Rendre positive la relation triangulaire
Les chercheurs soulignent les spécificités des métiers du care « parce qu'ils s'inscrivent dans un type bien particulier de relation de service qui s'écarte des logiques, mieux connues, du soin médical ou de la relation marchande ». Et encore plus particulièrement dans les Ehpad, en ce qu'il peut renvoyer à la dualité des bénéficiaires : le service s'adresse en effet d'abord aux personnes vulnérables mais également à leur entourage. Le Clersé a donc questionné, à partir du rôle des familles dans les Ehpad, l'impact de « ces acteurs additionnels à la fois extérieurs mais très présents » sur les conditions et l'organisation du travail des professionnels du « prendre soin ». Ils ont réalisé une enquête de terrain en 2019 et 2020 dans six Ehpad et un établissement de soin de suite et de réadaptation et mené quarante entretiens.
Ainsi, pour certaines salariées la présence et l'aide apportées par les familles leur permettent d'avoir plus de temps pour se consacrer à d'autres tâches, ou à d'autres résidents. Mais leur présence peut générer un travail considéré comme supplémentaire et potentiellement illégitime car elles ne sont pas directement considérées comme les destinataires du service à produire. La relation aux familles est alors parfois plus difficile à gérer pour les salariées qu'avec les résidents. La présence des familles engendre plus de stress, notamment en raison de risques juridiques réels ou supposés.
Trois fonctions sont ainsi mises en évidence : un rôle de critique externe, un rôle dans la codétermination du besoin et enfin un rôle direct dans le travail lui-même. Les chercheurs soulignent l'ambivalence de ces interactions et concluent en esquissant les pistes de ce qui semble nécessaire pour rendre positive cette relation triangulaire.

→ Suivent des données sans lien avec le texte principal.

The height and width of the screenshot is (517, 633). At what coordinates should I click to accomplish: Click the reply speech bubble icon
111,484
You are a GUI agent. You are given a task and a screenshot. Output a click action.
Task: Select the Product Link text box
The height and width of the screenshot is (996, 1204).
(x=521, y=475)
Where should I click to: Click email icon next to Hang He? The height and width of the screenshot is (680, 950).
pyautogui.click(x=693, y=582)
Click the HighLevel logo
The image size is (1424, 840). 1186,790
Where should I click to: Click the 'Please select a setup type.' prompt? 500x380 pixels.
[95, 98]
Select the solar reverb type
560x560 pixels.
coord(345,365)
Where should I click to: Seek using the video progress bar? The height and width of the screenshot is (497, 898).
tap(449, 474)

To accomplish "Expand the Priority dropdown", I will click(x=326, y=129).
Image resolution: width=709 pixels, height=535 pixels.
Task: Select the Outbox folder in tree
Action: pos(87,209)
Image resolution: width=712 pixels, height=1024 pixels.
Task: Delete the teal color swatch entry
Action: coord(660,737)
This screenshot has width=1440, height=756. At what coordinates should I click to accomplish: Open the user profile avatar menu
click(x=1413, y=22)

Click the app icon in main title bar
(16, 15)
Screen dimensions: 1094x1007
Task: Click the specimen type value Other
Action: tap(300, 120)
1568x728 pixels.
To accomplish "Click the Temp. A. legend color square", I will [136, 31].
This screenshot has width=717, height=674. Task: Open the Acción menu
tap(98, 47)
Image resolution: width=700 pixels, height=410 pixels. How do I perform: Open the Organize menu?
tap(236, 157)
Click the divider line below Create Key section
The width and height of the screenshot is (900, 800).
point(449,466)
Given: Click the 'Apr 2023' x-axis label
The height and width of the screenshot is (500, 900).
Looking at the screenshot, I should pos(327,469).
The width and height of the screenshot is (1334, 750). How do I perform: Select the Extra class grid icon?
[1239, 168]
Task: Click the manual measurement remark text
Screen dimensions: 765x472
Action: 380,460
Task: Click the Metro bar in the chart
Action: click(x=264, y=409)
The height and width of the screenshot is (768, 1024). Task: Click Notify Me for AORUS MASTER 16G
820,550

Avec un inévitable bémol ! La question des ressources « pour que les usagers puissent être intégrés positivement dans la codéfinition et la coproduction du service » : les effectifs doivent être suffisants, le temps relationnel doit pouvoir s'inscrire comme temps de travail, les niveaux et types de formation initiale et continue doivent être adaptés, l'encadrement, enfin, doit être repensé autour d'un rôle de coordination entre les différentes parties prenantes au service.